[Stored items from a collection]

== == ==

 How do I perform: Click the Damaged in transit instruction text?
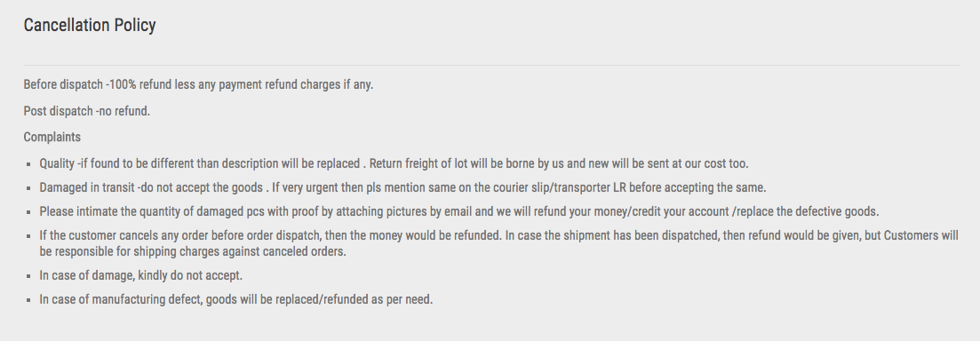(x=402, y=187)
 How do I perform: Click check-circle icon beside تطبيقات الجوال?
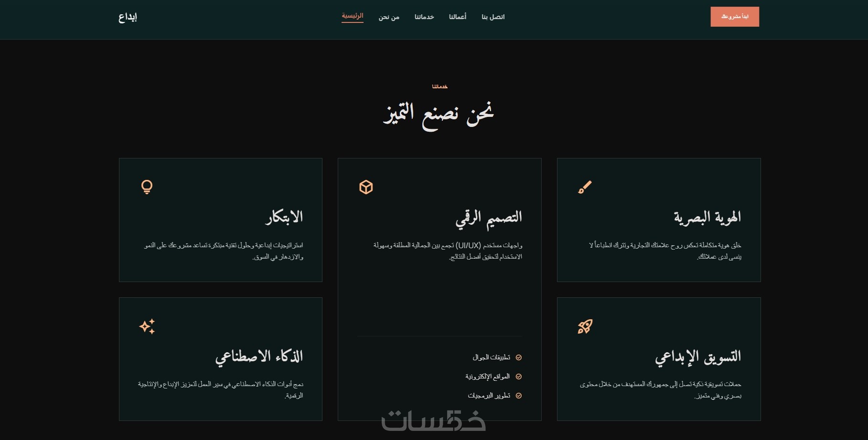519,357
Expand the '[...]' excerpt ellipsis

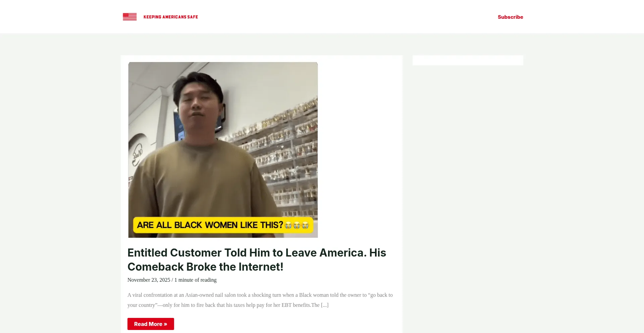pos(325,305)
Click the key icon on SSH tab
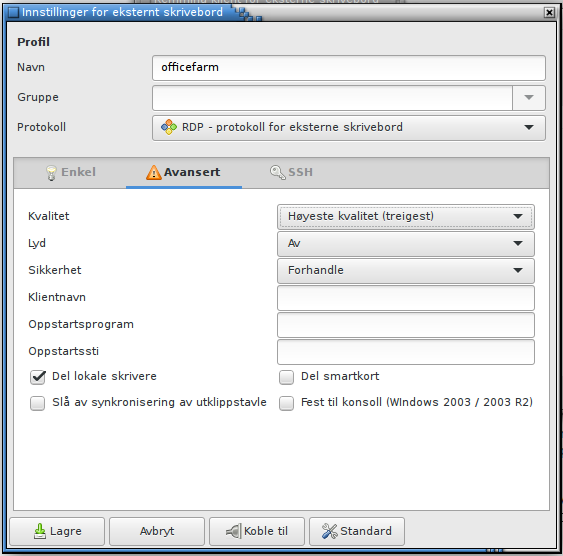This screenshot has width=563, height=556. point(277,172)
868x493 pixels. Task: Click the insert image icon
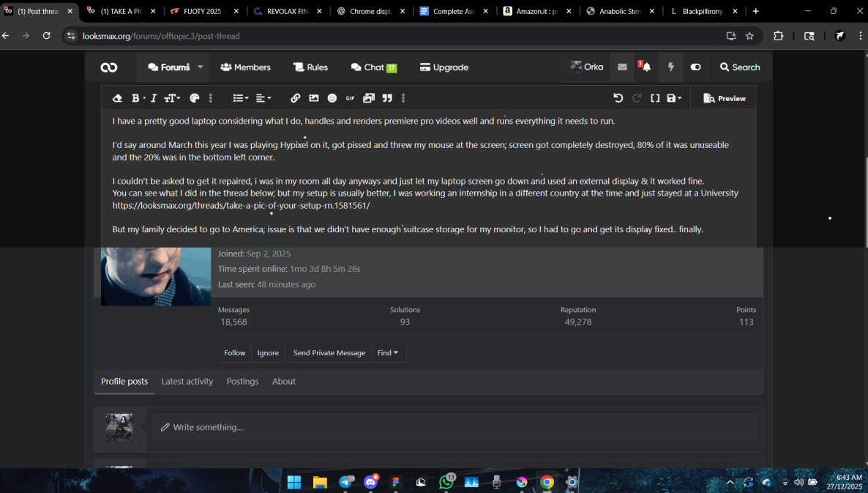click(314, 98)
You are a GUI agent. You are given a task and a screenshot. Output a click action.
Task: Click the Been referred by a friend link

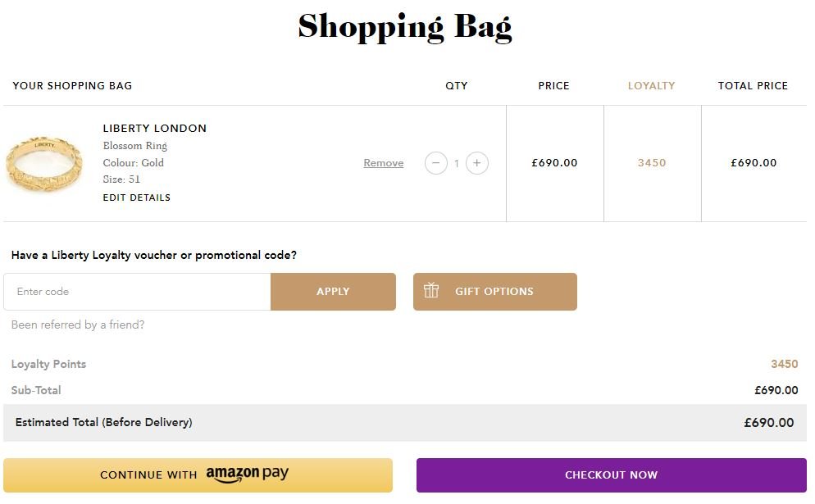coord(77,325)
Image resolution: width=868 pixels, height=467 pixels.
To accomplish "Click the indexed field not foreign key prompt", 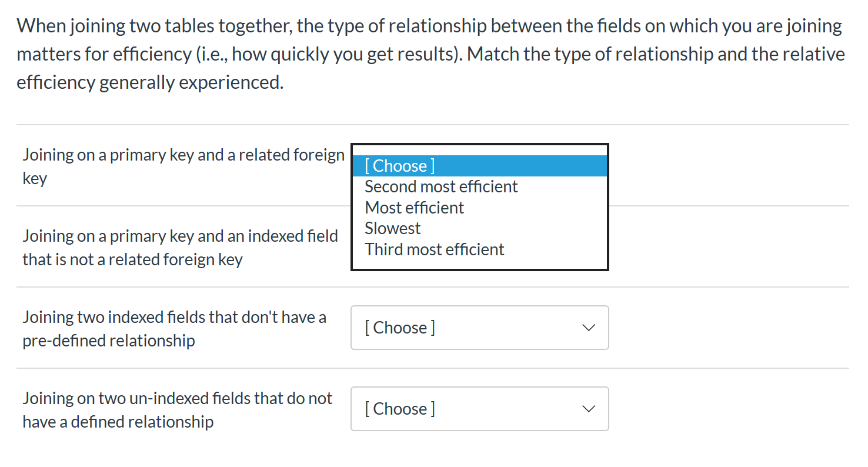I will coord(181,247).
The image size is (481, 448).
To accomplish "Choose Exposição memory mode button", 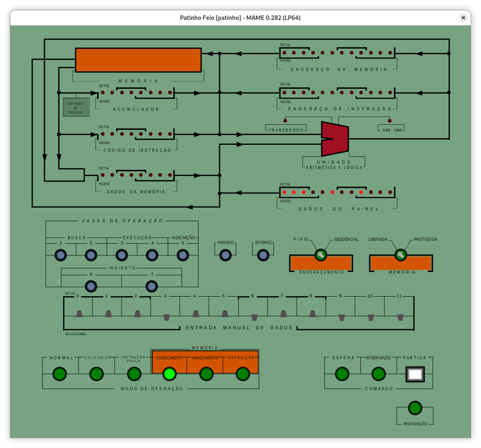I will click(x=243, y=374).
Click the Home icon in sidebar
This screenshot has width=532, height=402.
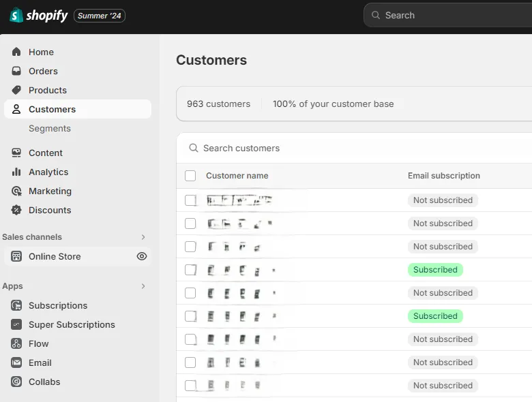click(16, 52)
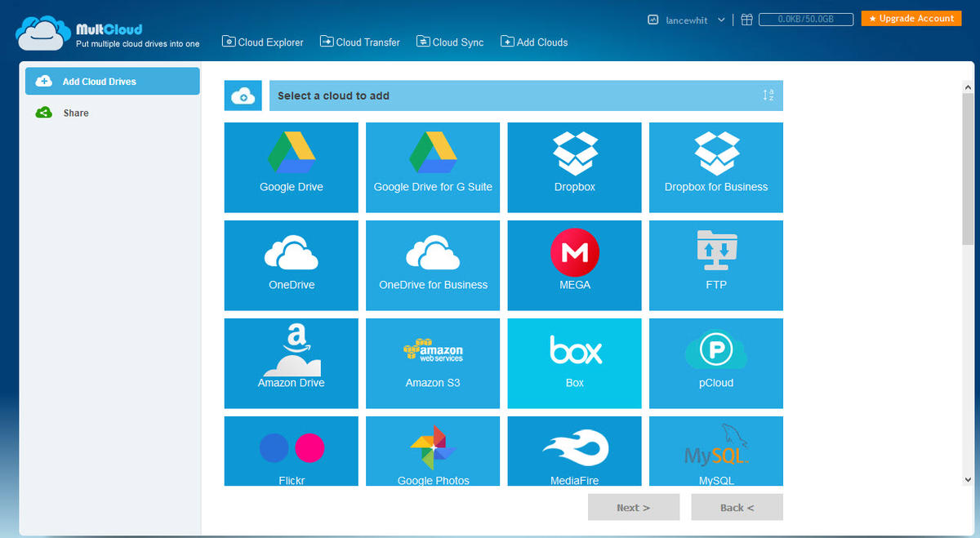Open the Add Clouds menu item
The height and width of the screenshot is (538, 980).
pos(533,42)
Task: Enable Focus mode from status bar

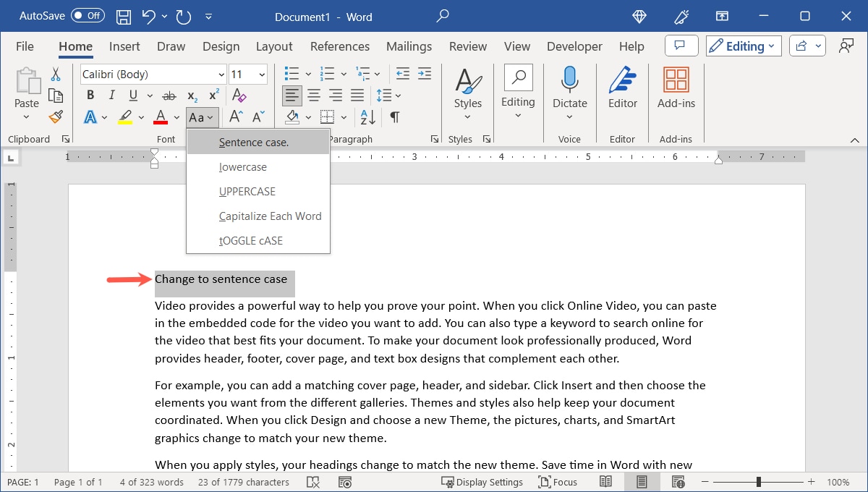Action: tap(558, 481)
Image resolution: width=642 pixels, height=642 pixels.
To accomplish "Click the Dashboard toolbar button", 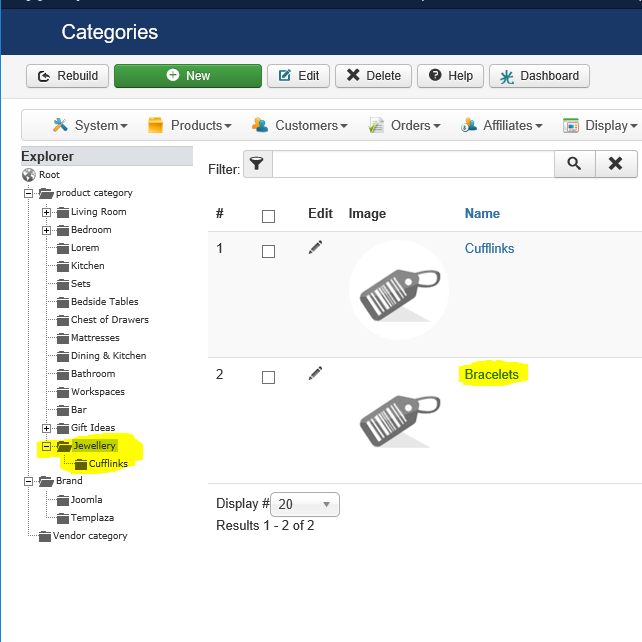I will (x=539, y=76).
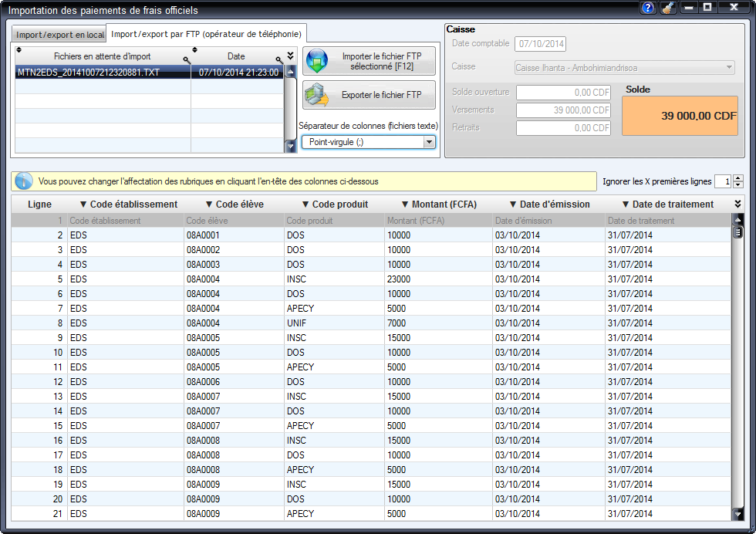
Task: Click the orange Solde amount box
Action: point(680,116)
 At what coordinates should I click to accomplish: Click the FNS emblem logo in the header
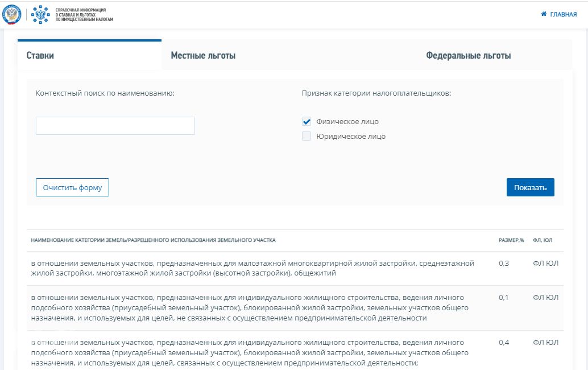point(11,15)
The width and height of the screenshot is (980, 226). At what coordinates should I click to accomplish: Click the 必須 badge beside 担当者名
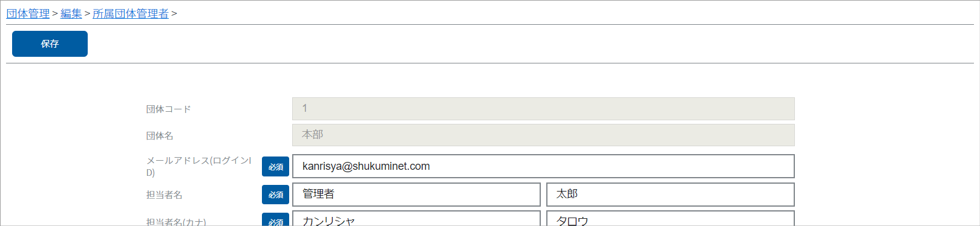tap(275, 195)
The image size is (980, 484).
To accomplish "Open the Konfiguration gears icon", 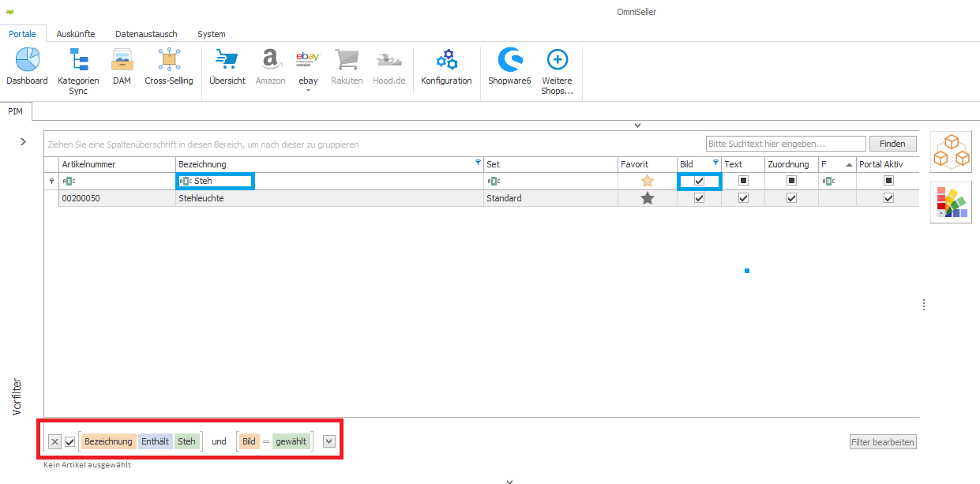I will point(446,61).
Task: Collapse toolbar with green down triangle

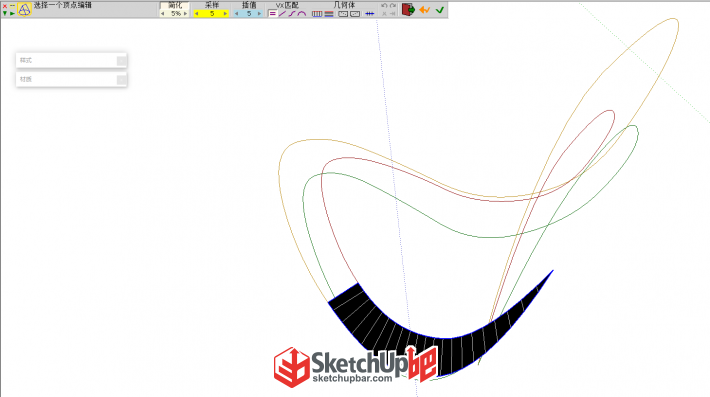Action: [x=5, y=14]
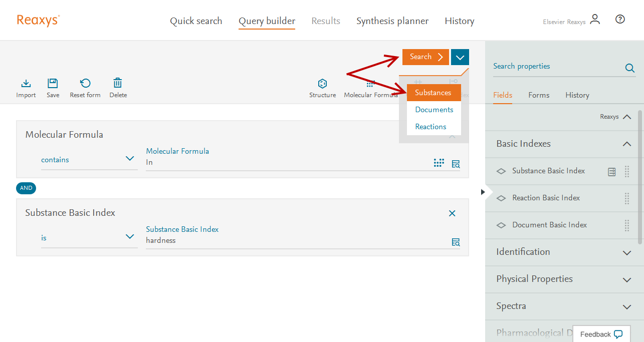
Task: Click the Import icon in toolbar
Action: 26,84
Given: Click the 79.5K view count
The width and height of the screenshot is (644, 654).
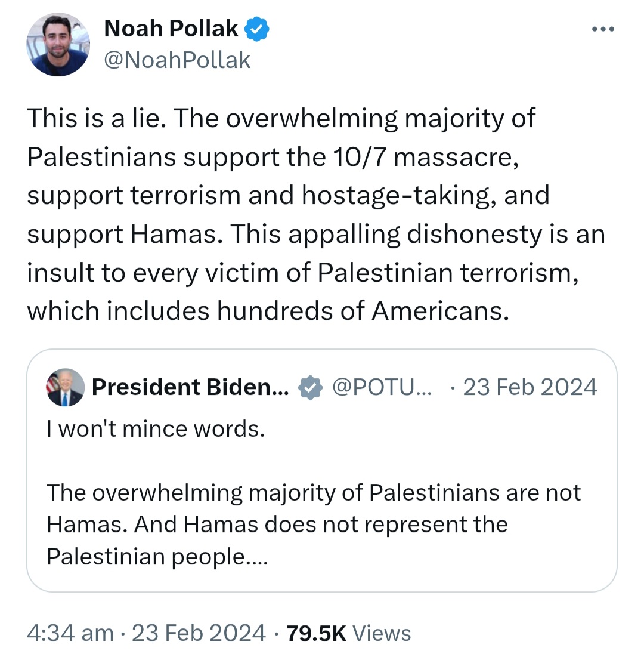Looking at the screenshot, I should point(316,633).
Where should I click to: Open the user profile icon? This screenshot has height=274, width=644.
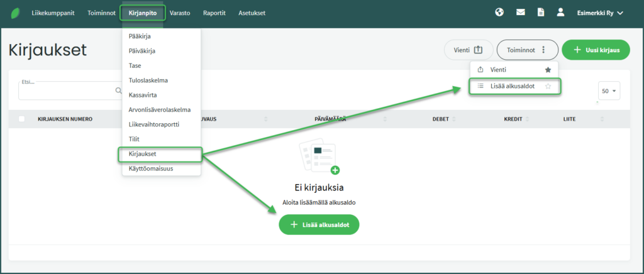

== == ==

[Work required] Begin with the line that contains "The width and height of the screenshot is (644, 654)." and repeat every line through the end of the data, exactly and only those lines, leaving out the pictures.

[Result of the task]
The width and height of the screenshot is (644, 654).
Looking at the screenshot, I should point(316,633).
Where should I click to: Open the user profile icon? This screenshot has height=274, width=644.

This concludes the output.